Microsoft recently released it latest version of Internet Explorer, IE9. I’ve been running the Release Candidate for a while and I like it. This may be heresy, but while I like IE9 I think I still prefer Firefox. Sorry Microsoft folks, that’s just my preference. But you can take solace in the fact that I don’t really care for Chrome. I’m kind of indifferent to Opera and Safari is alright, although I only use both on my Mac.
Where was I going with this? Oh, yeah. Microsoft released IE9 and is embarking on another campaign to convince users to get rid of their old IE6 browsers. Its old (released in 2001 which is 10 years ago and a lifetime on the Internet), Microsoft really doesn’t want to maintain it anymore (I assume), and has the most security vulnerabilities. Yet organizations insist on retaining it because they built a lot of applications around it and they are worried that if they migrate over to a newer browser, a ton of stuff will break and they don’t have the bandwidth to deal with it.
The reality is that it’s hard to convince everyone to get rid of their legacy stuff that is not up to date but serves its purpose. My own brother only recently ditched his old laptop (which was my old laptop) that I got in the year 2000. His excuse was that it did its job (editing pictures) and didn’t go online, and that’s all he needed it for (this is the same laptop that over a year ago I discovered had 1200 pieces of malware on it). The funny thing is that software vendors are always giving their users more bells and whistles but it seems to me like once you hit a critical mass you start getting major diminishing returns for all of those bells and whistles. I don’t think that surprises anyone in the software field but what probably would surprise us is that critical mass occurs much earlier than we think it does. For example, mobile devices have seriously taken off in the past 3 years, especially since the introduction of the iPhone. The apps on the iPhone are all limited, screen browsing is tiny… but it is still incredibly popular. People are more than willing to sacrifice richness of the user experience for convenience and portability. In other words, the “good enough” factor arrives pretty early.

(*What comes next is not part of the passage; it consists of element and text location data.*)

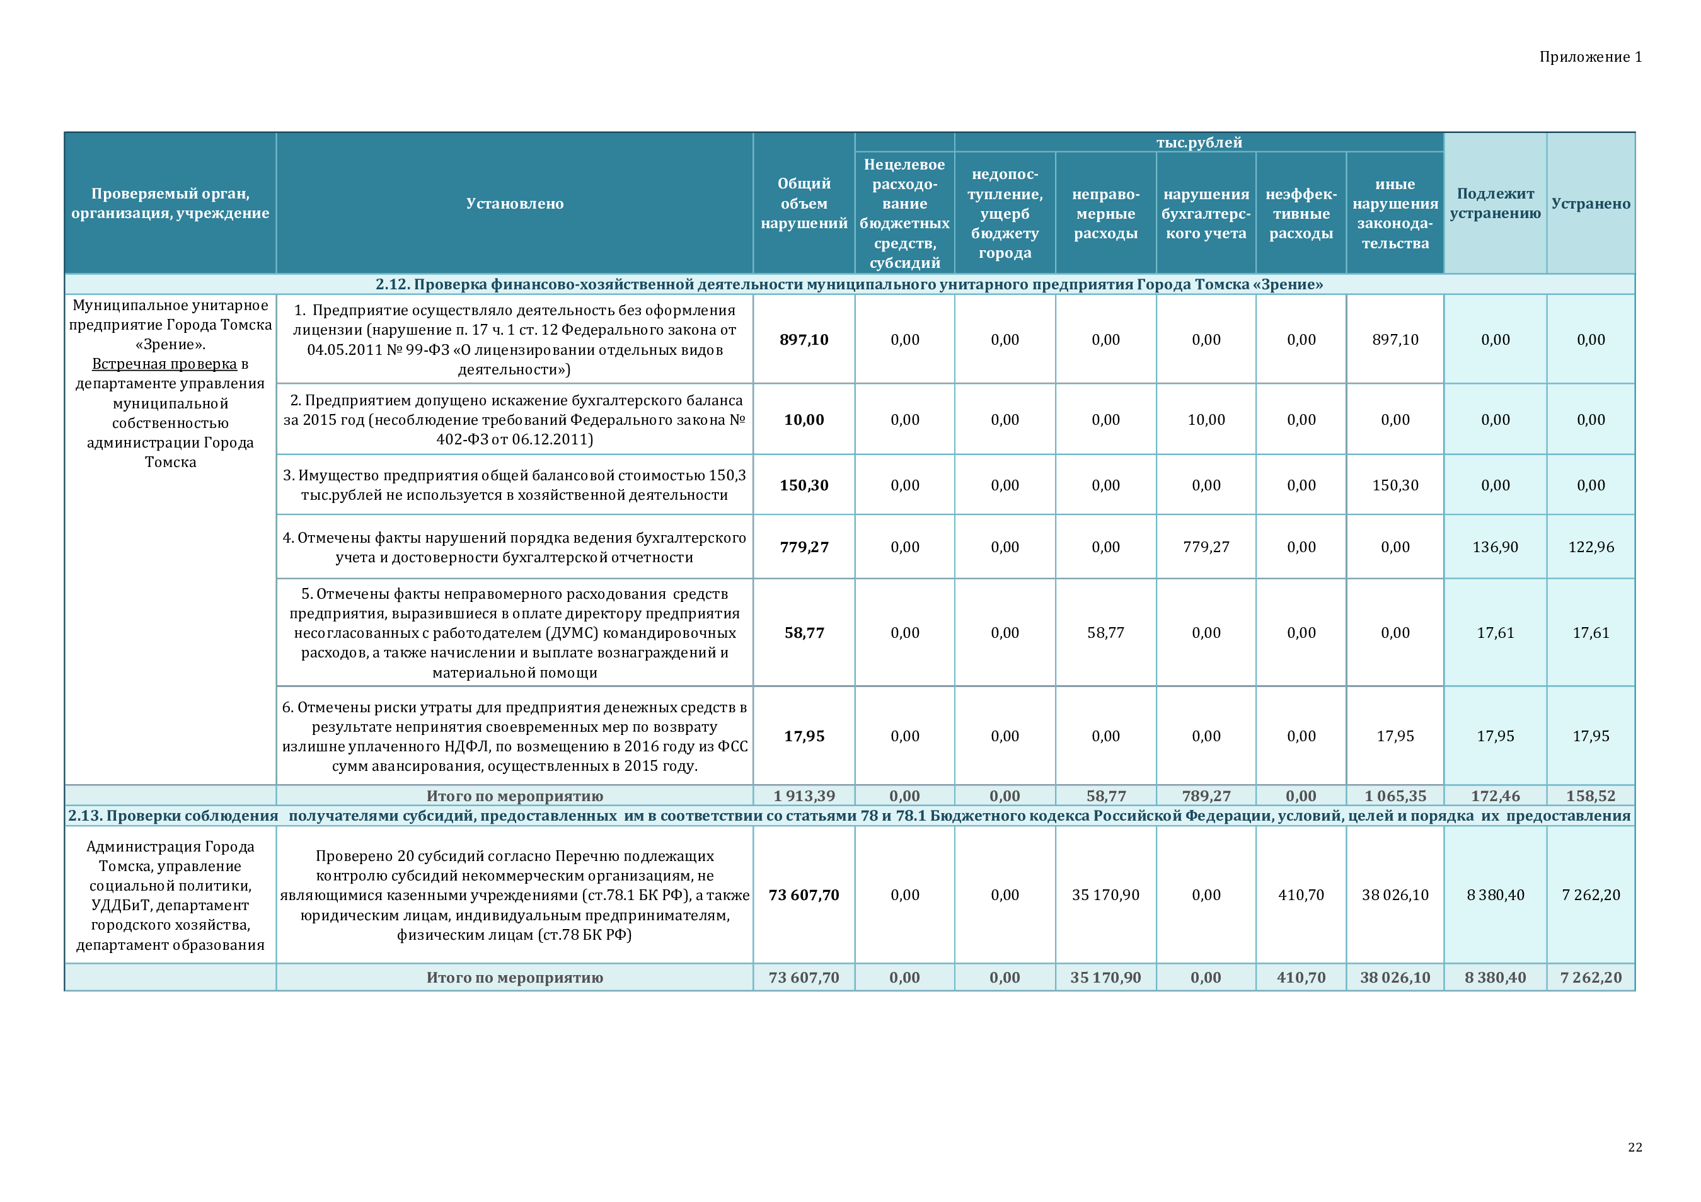The height and width of the screenshot is (1202, 1701).
Task: Select the "неэффективные расходы" header cell
Action: pyautogui.click(x=1300, y=214)
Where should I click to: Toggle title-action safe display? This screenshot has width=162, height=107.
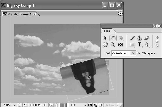point(20,105)
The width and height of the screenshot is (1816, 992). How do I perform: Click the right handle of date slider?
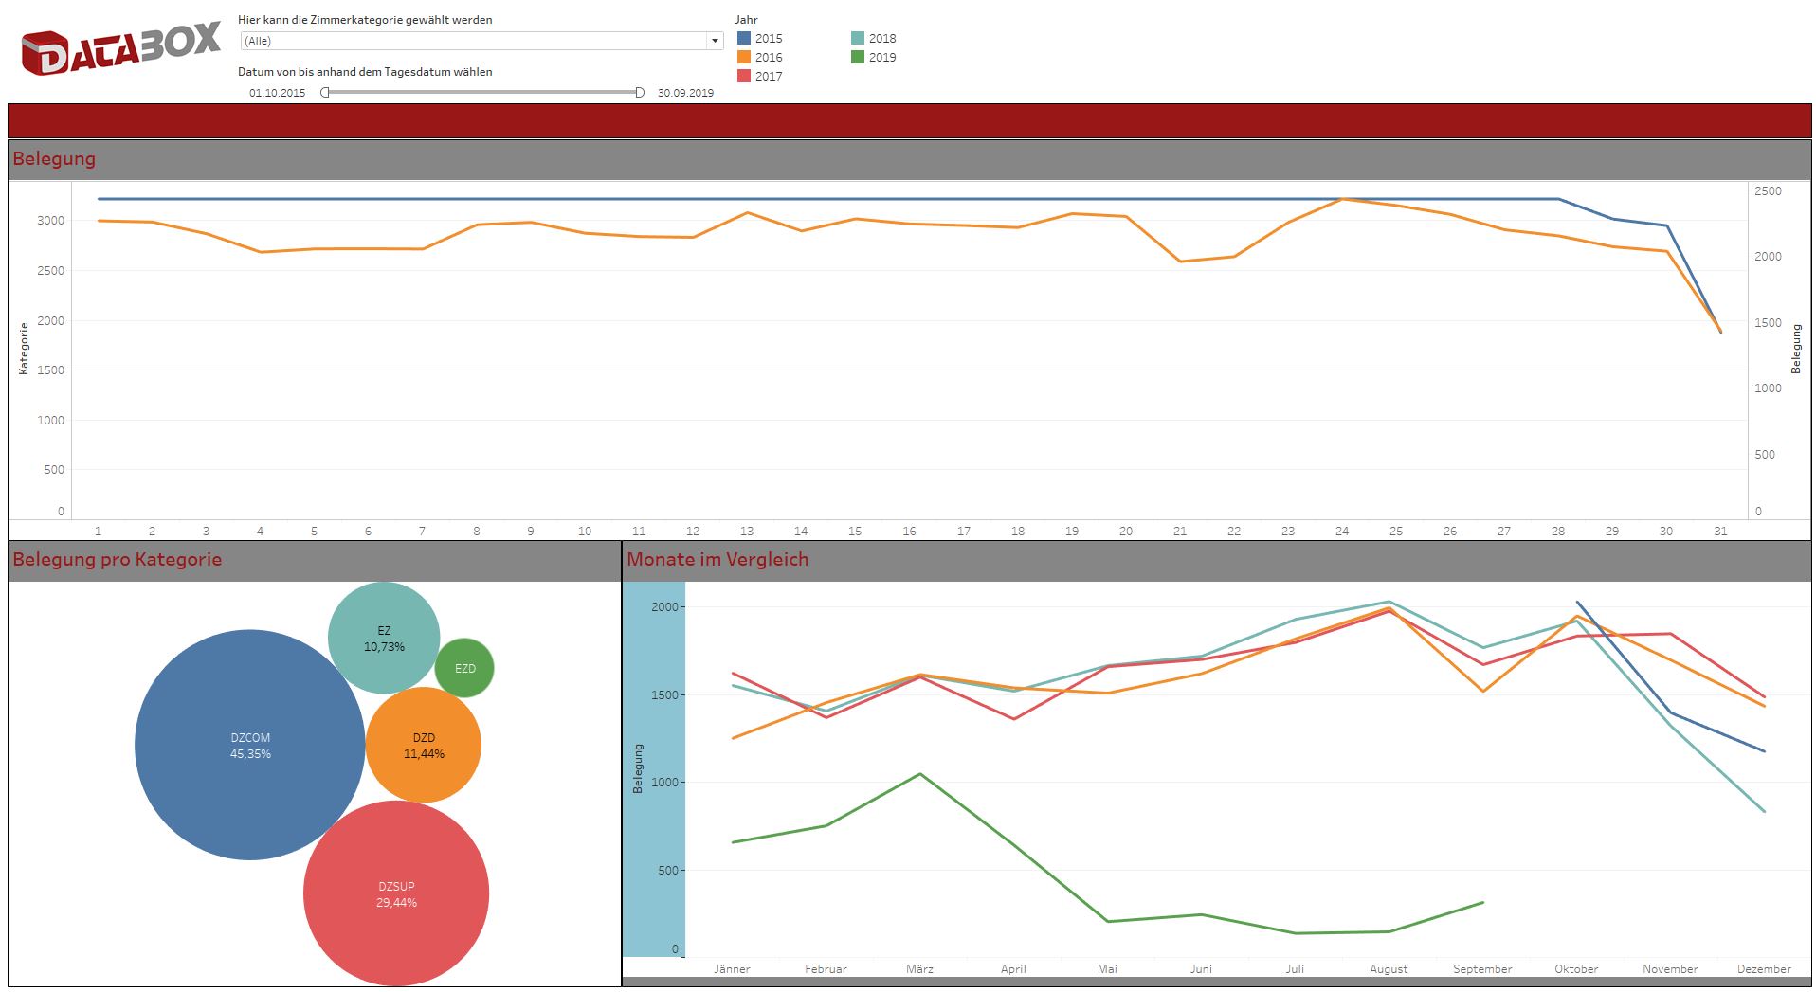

I came across the following chart of Microsoft’s financial history. Note how much more successful Windows XP was than Windows 98 or Windows 95. Windows Vista and Windows 7 combined are about the same amount of sales, but I’d be willing to be that most people who bought Windows 7 were upgrading from Windows Vista. This means that there are a whole lot of people out there running Windows XP, an OS that Microsoft released a decade ago. This chart says that Microsoft sold 400 million copies. Of course, Microsoft was only paid for half of the copies that are out there so there are really something like 800 million copies of XP floating around:
Microsoft has been trying forever to get people to upgrade their OS (isn’t it weird how the stock price peaked before their best selling Windows XP even came out?) and it still hasn’t happened yet. And if the second largest software company in the world can’t get everyone to upgrade despites millions of dollars of pushing it, then I think we in the industry need to figure out a sustainability model – how do we deal with a world where the reality is that not everyone will follow best practices when it comes to software? Are companies who are extraordinarily successful early on forever doomed to live in a world where they have to support legacy software forever?